In patients with undamaged philtrum, the postoperative midline scar can be unpleasant. Additionally, the use of the cartilage graft is mandatory. Hence, alternative techniques are usually preferable in this scenario.
Antibiotics are administered postoperatively due to the closeness of the surgical site to the mouth, which makes patients prone to developing infections. Talking and facial movements should be minimized for 2–3 days. Straws should be avoided for a week.

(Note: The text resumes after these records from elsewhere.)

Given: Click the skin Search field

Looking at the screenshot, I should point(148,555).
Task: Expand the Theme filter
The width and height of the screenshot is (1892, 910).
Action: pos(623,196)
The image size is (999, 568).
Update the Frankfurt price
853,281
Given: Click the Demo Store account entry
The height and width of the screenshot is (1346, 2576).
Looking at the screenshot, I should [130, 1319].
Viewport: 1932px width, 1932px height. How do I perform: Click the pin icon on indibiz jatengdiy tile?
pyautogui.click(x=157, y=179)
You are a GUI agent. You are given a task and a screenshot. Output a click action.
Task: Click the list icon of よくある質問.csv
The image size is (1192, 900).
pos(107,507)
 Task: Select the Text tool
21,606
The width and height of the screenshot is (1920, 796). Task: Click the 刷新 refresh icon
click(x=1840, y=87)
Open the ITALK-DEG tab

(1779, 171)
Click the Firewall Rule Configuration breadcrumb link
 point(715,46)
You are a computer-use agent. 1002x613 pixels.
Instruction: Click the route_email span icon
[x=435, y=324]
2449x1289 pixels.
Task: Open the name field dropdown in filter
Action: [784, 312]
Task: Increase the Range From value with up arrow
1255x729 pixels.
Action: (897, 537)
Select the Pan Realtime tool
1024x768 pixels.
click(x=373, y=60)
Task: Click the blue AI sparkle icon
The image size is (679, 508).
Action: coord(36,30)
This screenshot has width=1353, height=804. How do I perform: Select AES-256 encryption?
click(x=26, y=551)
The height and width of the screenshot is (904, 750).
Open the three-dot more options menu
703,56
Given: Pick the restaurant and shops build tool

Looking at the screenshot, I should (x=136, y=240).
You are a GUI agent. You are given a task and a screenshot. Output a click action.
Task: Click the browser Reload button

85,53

The philtrum flap is an acceptable reconstructive option for patients with a preexisting philtrum scar. Moreover, it is a one-staged and technically simple surgery. Use of the excised philtrum scar tissue to reconstruct the columella makes one-stage surgery possible and efficient. Furthermore, hair follicles were damaged due to previous burns or iatrogenic injury, and no hair growth was observed on the reconstructed columella. As no additional donor area was needed, patient morbidity was reduced. Therefore, we could discharge patients on postoperative day 1 and achieve satisfactory aesthetic results without complications.
The authors have no financial interest to declare in relation to the content of this article.
The patient provided written consent for the use of his image.
The study was performed according to the guidelines of the Helsinki Declaration.